Wednesday, 10 March 2010
When I was a kid in the early '70's my big brother listened to Black Sabbath. I was going to church and sunday school at the time and won awards for my scripture exams. As such I always thought that my brother Gordon would be going to hell for listening to devils music.
I used to sit in his room and listen to his records with him, mainly due to big brother worship. Slade were okay which was mainly down to Noddy Holder's voice which seemed to grab you by the ears and give you a bloody good shaking. No-one can shout like Noddy.
He listened to David Bowie which just went in one ear and out the other, it was Sabbath that fascinated me. The sombre, doomy song Black Sabbath that starts with a thunderstorm and has lines like 'Big black shape with eyes of fire'.
These were more than songs, they were theatrical pieces.
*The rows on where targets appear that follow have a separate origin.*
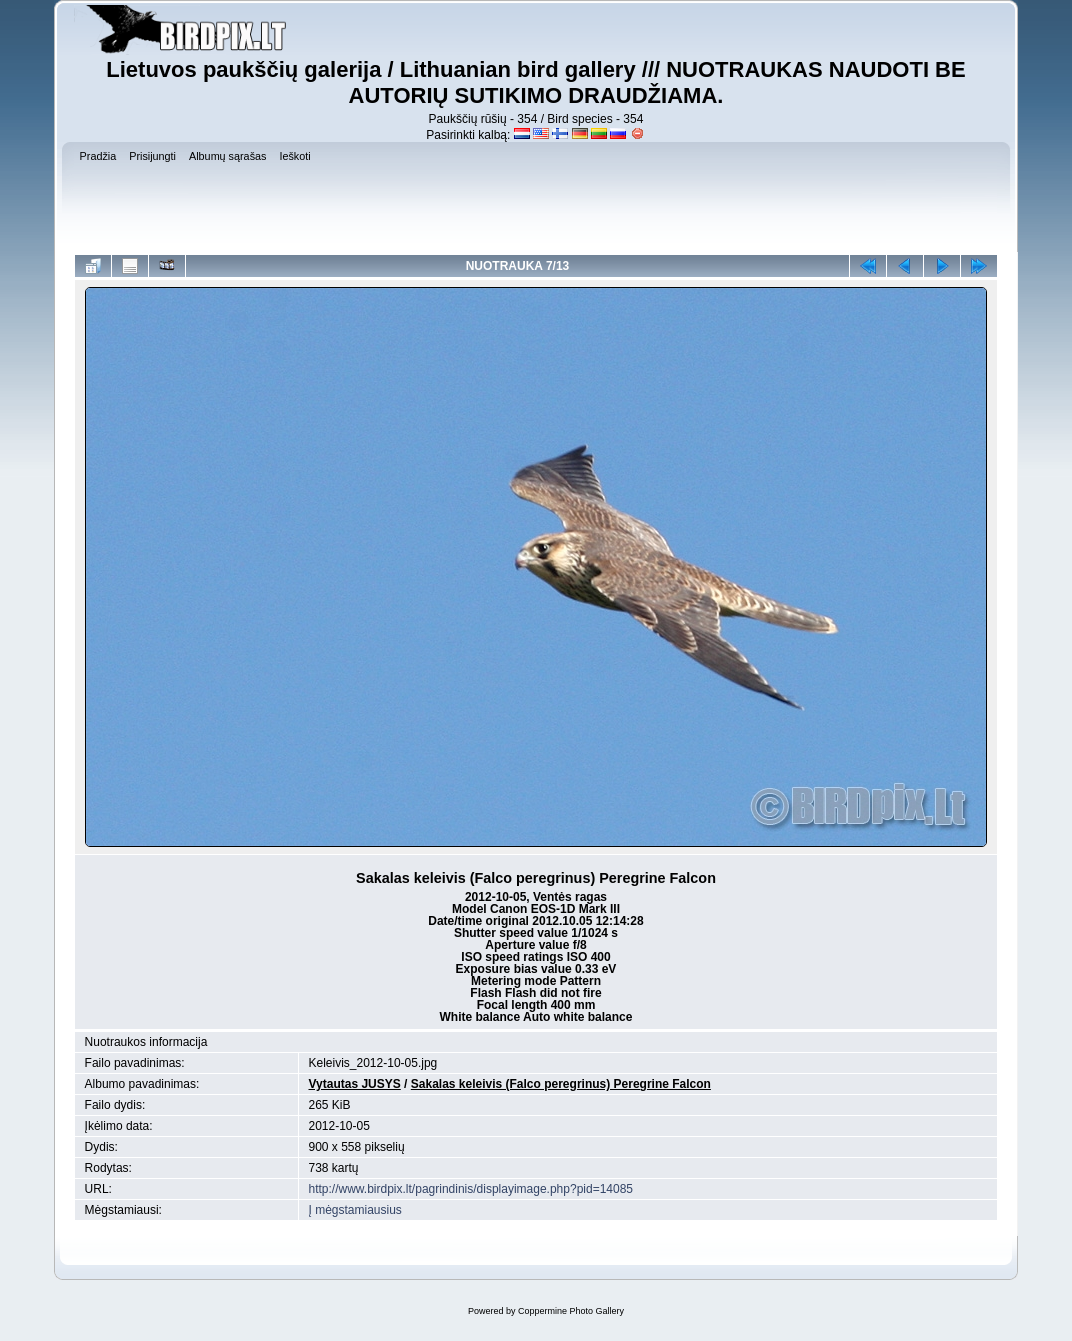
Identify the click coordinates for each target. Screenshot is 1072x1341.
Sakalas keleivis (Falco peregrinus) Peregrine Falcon (561, 1084)
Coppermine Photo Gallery (571, 1311)
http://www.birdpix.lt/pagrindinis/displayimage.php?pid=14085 (471, 1189)
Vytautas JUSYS (355, 1084)
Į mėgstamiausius (355, 1210)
As I grew a little older I started listening to Johnny Cash because some of his songs had fights in them and told stories which I thought was great. Relatives however thought this meant that I liked all country music so bought me Dolly Parton and Ken and Billy Ford albums.
The punk movement was at it's peak when I got into my teens and I was a bit too young to get into it. My friend Paul listened to the Boomtown Rats so I did too.
Looking back they were pretty much public school punks but there songs had structure and they knew how to play their instruments.
Punk went out of fashion then a Mod/Ska revival occurred with the Specials, Madness and the film Quadrophenia at the cinema.
This held no interest for me as the New Wave of British Heavy Metal happened at the same time and everything clicked into place for me.
I can remeber going to Bradleys Records in Halifax, the metal section was downstairs and I didn't know where to turn, there was stuff everywhere. I bought my first three albums that day, Deepest Purple, Wheels of Steel by Saxon and Glory Road by Gillan. My friends and I would go to each others houses and listen to Axe Attack and the Friday Rock Show with Tommy Vance.
We wore denim sawn off jackets covered in patches, it didn't matter which bands were on them, as long as they were metal. Pop music was looked down on as people only liked it because it was fashionable. Metal is all about the guitars and the talents of the musicians and if your band has mediocre musicians then you won't last long.
Ozzy Osbourne was the uncrowned king of metal and we went to every gig we could, leaping up and down in the crowd and bellowing ourselves hoarse. Neckache and ringing in the ears were suffered the day after concerts but it was worth it.
We would go to the Tram Shed on Sunday nights and blag our way past the doormen because we were underage and spend the evening there, headbanging and trying to make half a bitter last all night because I only had money coming in from two paper rounds.
Thirty years later and I have just been to see Trivium, an American thrash band with my mate Colin, whose house I used to listen to the Friday Rock Show in all those years ago.
Musical fashions come and go but metal just won't go away. It creates sub species and is used in mainstream media but it is still looked on as a poor relation, an embarrasing noisy cousin who refuses to grow up and mature gracefully.
Geezer Butler of Black Sabbath put his finger on it when he said that liking metal is like supporting a football team. Once you know you like it you are in it for life.
I know that I am and I give thanks my big brother Gordon for letting me listen to those booming Black Sabbath materpieces when I was a kid. Cheers.